Corría el mes de abril de 1931. Mientras en Madrid se proclamaba la llegada de la Segunda República, en Las Palmas se vivía una versión propia de esa euforia. Allí, Rafael Guerra del Río, exdiputado y veterano republicano, no esperó confirmaciones ni órdenes desde la metrópoli. Apenas supo, por vía telegráfica, de los resultados de las elecciones municipales en la Península, constituyó un comité revolucionario y tomó las riendas del poder local. A las 5 de la tarde del lunes 13, la ciudad ya estaba bajo control republicano. Al día siguiente, cuando en Madrid se izaba la bandera tricolor, en Las Palmas ya ondeaba sobre el Ayuntamiento desde la víspera.
Pero en el interior de la isla, la realidad era otra. El cambio no llegaba con tanta rapidez ni entusiasmo. En muchos pueblos no se habían celebrado elecciones: el artículo 29, que permitía nombrar autoridades en ausencia de oposición, había sido manipulado por los caciques para mantener el poder sin urnas. Y en esos lugares, la palabra "República" aún sonaba lejana, incluso peligrosa.
El martes 14, con la multitud congregada en el Campo de España, Guerra arengó al pueblo y ordenó apoderarse de las instituciones oficiales. Tras saber que el alcalde había huido, el grupo tomó por asalto el Ayuntamiento: forzaron las puertas, izaron la bandera tricolor, proclamaron la República desde el balcón y arrojaron los retratos del rey a la calle, excepto uno, obra artística de Néstor de la Torre, que fue salvado para el Museo con el beneplácito popular.
Acto seguido, se dirigieron al Gobierno Civil. Sin hacer caso de los guardias, destituyeron al gobernador y nombraron en su lugar al doctor Bernardino Valle, orador y figura popular. A pesar de recibir un telegrama que advertía de la situación incierta del rey Alfonso XIII, Guerra mantuvo la compostura. La tensión se alivió horas después, cuando el ministro de la Gobernación, Maura, le comunicó que todo lo hecho estaba bien.
Una de las anécdotas más pintorescas de esta jornada fue la designación de alcaldes en veintitrés municipios, donde no se habían celebrado elecciones.
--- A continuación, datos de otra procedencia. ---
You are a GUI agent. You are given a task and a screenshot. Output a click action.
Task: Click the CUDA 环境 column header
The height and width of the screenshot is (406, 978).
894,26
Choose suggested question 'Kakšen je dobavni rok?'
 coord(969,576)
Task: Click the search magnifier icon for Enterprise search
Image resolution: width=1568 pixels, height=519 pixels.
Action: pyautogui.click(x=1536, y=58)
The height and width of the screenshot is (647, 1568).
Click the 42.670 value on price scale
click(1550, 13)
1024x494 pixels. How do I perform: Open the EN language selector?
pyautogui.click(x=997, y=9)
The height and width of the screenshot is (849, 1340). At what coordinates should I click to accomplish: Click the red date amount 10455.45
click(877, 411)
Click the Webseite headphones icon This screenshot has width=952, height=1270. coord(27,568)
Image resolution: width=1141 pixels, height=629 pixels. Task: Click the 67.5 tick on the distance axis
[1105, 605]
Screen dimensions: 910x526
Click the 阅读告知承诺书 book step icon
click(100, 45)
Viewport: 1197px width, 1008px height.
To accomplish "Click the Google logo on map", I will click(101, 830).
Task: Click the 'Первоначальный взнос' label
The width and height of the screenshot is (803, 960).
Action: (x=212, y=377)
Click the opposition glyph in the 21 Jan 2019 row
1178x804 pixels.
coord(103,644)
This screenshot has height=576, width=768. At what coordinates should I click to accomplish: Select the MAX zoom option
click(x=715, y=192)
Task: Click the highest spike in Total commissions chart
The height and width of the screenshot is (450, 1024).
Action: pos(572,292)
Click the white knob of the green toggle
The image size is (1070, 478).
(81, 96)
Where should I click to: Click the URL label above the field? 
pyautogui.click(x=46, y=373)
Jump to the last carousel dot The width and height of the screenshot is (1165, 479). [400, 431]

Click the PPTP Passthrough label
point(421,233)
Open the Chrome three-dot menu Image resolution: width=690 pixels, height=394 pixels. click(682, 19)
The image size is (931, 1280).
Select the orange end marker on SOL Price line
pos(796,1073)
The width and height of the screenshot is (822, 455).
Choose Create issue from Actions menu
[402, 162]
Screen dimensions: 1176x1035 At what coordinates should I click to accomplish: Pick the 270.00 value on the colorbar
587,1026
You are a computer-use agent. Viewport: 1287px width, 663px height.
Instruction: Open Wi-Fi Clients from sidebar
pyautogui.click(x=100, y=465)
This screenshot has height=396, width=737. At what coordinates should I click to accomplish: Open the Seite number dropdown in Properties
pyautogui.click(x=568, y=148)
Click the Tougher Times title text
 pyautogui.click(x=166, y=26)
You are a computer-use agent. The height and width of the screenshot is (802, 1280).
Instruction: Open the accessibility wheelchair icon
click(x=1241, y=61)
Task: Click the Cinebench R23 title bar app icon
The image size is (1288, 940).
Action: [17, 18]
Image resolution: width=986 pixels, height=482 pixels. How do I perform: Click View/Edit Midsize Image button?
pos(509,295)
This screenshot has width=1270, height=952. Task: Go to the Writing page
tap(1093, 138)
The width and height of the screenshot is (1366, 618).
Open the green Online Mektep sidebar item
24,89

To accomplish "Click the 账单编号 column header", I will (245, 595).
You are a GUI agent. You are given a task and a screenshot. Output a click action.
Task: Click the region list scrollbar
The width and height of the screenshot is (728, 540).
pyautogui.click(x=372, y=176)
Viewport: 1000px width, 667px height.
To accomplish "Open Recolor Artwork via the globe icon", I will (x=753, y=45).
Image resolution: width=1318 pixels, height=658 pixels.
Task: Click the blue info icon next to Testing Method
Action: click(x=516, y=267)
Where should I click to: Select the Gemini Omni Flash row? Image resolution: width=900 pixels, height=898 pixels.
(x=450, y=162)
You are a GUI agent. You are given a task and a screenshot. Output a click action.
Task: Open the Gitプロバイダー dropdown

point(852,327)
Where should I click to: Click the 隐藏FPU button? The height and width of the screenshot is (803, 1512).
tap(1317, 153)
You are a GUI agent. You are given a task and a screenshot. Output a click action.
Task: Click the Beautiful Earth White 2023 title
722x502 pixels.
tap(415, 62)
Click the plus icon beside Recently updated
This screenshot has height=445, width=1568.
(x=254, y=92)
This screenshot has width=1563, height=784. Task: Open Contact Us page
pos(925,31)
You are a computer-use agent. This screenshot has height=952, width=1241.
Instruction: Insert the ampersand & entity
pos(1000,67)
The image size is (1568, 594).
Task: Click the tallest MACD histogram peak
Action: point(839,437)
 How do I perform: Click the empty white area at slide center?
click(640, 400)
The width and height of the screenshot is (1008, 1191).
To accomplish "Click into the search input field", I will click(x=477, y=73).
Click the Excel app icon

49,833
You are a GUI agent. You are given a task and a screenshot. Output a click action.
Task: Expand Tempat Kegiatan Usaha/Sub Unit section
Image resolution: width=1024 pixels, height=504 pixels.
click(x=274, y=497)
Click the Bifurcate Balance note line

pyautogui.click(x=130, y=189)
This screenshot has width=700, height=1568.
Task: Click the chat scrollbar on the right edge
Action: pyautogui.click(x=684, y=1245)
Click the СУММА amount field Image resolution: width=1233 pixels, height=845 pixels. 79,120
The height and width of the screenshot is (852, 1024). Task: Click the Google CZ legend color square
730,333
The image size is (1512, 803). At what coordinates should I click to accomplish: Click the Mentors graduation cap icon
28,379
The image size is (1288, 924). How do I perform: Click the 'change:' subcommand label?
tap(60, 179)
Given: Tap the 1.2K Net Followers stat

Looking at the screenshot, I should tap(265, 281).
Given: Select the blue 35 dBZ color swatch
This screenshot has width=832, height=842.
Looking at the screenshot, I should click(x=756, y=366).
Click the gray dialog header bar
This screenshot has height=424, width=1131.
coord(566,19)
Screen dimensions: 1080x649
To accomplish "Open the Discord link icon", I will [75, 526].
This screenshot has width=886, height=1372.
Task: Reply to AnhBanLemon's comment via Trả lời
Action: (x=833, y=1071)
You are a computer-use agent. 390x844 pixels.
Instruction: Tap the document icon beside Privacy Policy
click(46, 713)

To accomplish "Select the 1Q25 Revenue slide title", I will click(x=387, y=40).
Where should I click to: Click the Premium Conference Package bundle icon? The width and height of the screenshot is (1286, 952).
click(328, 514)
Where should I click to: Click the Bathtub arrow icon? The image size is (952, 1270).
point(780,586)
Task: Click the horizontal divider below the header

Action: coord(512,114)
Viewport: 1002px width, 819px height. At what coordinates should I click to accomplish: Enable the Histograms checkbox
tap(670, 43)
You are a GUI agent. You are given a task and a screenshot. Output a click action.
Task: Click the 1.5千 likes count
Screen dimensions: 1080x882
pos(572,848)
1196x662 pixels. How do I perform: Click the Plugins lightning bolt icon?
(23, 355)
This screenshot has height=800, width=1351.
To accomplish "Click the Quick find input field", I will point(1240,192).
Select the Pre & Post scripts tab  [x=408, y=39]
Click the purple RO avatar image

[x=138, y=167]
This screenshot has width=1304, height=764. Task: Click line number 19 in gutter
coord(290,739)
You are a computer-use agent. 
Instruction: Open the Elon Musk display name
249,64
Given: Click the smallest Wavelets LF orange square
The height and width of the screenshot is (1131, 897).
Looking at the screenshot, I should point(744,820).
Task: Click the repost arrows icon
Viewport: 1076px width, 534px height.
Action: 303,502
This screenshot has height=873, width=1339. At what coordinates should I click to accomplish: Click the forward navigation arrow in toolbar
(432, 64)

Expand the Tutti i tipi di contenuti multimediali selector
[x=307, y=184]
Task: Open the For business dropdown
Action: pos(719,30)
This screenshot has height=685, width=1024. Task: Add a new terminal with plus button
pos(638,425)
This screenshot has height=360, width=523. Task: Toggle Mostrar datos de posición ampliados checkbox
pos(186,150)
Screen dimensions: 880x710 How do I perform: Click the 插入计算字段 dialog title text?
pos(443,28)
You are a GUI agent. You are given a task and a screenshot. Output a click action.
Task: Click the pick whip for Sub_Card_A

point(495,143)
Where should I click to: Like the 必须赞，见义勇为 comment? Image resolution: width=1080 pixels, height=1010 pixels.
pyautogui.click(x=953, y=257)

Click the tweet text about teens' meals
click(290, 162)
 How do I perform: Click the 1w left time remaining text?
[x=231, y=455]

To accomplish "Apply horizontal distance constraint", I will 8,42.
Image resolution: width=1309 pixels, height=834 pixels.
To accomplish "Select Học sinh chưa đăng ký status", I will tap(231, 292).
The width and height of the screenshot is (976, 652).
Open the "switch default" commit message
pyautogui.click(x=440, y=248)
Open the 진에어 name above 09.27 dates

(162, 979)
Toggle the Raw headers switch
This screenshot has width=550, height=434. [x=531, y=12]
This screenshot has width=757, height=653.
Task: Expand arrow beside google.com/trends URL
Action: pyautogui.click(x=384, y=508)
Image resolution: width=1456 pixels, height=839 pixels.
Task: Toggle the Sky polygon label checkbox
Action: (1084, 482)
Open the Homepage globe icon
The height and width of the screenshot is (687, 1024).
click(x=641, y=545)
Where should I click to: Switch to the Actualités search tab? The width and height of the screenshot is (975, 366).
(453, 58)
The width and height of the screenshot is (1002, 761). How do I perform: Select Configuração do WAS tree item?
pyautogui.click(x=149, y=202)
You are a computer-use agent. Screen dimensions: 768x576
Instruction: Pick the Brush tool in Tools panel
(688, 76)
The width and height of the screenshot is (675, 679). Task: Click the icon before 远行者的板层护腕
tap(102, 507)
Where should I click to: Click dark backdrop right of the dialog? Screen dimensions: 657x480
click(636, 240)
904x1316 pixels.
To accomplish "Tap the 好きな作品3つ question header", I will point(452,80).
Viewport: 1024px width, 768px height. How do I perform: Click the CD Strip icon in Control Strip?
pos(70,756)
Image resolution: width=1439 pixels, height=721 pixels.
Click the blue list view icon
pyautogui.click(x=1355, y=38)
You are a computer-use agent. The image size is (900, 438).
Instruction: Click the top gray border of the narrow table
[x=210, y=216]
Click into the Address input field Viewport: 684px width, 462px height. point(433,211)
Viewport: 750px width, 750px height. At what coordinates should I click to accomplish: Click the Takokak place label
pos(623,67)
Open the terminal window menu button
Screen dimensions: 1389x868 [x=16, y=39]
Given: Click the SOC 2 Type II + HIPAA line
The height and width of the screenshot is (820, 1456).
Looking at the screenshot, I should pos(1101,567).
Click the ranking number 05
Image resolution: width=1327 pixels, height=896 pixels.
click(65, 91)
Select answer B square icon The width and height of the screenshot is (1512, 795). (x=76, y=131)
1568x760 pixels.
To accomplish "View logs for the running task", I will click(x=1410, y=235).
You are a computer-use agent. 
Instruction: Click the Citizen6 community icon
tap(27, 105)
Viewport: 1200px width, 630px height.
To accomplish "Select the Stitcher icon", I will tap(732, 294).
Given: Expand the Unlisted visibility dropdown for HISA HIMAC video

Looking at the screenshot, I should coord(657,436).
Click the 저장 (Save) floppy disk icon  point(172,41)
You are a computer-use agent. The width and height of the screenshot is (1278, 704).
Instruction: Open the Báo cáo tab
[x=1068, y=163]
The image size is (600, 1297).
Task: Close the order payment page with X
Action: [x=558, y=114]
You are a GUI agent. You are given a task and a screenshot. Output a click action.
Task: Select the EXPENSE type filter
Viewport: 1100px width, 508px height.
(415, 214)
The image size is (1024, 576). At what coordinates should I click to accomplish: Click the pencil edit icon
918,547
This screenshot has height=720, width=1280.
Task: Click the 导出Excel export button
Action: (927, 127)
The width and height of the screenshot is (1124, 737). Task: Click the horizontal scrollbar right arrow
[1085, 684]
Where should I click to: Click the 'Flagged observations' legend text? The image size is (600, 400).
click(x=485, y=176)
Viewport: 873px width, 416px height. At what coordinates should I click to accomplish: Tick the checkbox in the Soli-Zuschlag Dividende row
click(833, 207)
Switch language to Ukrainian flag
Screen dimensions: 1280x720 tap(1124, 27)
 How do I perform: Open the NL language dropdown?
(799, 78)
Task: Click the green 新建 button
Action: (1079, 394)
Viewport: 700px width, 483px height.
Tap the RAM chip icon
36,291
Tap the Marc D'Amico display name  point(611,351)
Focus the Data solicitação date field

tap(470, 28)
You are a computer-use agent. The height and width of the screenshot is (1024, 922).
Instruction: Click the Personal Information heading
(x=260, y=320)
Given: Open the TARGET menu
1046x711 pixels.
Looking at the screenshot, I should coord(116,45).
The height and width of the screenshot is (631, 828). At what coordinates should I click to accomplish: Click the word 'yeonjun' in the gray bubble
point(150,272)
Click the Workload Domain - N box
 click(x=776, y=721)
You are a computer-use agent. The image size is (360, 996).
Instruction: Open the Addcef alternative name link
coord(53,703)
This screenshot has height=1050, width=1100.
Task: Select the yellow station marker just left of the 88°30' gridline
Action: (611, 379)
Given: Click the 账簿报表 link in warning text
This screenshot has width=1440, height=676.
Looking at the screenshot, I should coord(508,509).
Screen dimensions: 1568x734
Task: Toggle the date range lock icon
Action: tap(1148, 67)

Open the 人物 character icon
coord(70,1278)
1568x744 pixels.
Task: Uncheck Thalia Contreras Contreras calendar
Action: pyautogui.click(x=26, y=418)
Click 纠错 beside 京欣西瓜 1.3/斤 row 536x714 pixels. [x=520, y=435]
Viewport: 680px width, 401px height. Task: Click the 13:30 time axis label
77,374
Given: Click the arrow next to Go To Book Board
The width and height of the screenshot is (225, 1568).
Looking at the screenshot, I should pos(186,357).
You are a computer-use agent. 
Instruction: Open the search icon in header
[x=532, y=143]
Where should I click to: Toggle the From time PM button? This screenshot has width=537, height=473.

Fue entonces cuando ocurrió lo inesperado
En San Bartolomé de Tirajana e Ingenio, dos pueblos del sur insular, Guerra del Río se enfrentó a una dificultad mayúscula: nadie quería ser alcalde. Los posibles candidatos rehusaban asumir el cargo por miedo a represalias o a un posible retorno del régimen anterior. La desconfianza era tanta como el temor a significarse.
Y entonces, el viejo republicano, curtido en batallas políticas y guiado más por el pragmatismo que por la ortodoxia laicista, tomó una decisión audaz y simbólica: nombró como alcaldes revolucionarios a los dos curas párrocos de aquellos pueblos.
Don Miguel Rodríguez, párroco de San Bartolomé, y don Juan Martell, de Ingenio, aceptaron. Ambos se convirtieron, por mandato revolucionario, en custodios del orden republicano en sus pueblos.
El hecho causó asombro en la isla y más allá. ¿Cómo era posible que un régimen que nacía con clara vocación laica delegara en clérigos la administración municipal? La respuesta estaba en la urgencia, pero también en el entendimiento humano de Guerra del Río: confiaba más en la honestidad y el liderazgo moral de aquellos párrocos rurales que en cualquier otra figura local disponible en ese momento.
Este episodio, que podría parecer anecdótico, revela la complejidad del cambio político que vivía España. La llegada de la República no fue una explosión homogénea, tuvo aristas y contradicciones.
Don Juan Martell, el cura de Ingenio, era conocido por su carácter conciliador y su compromiso con la comunidad agrícola. En un pueblo con tradición obrera y fuerte presencia sindical, su figura era vista como neutral y respetable.
Don Miguel Rodríguez, en San Bartolomé, era un sacerdote mayor, conservador en lo doctrinal pero flexible en lo social. Su parroquia servía a una población dispersa, rural y en gran parte analfabeta, donde su palabra tenía más peso que la de cualquier político.
Este episodio no duró mucho. Meses después, el Gobierno republicano procedió a convocar nuevas elecciones, y los alcaldes definitivos fueron elegidos democráticamente. Los párrocos volvieron a sus parroquias pero dejaron tras de sí esta anécdota: durante unos días, dos párrocos fueron alcaldes republicanos.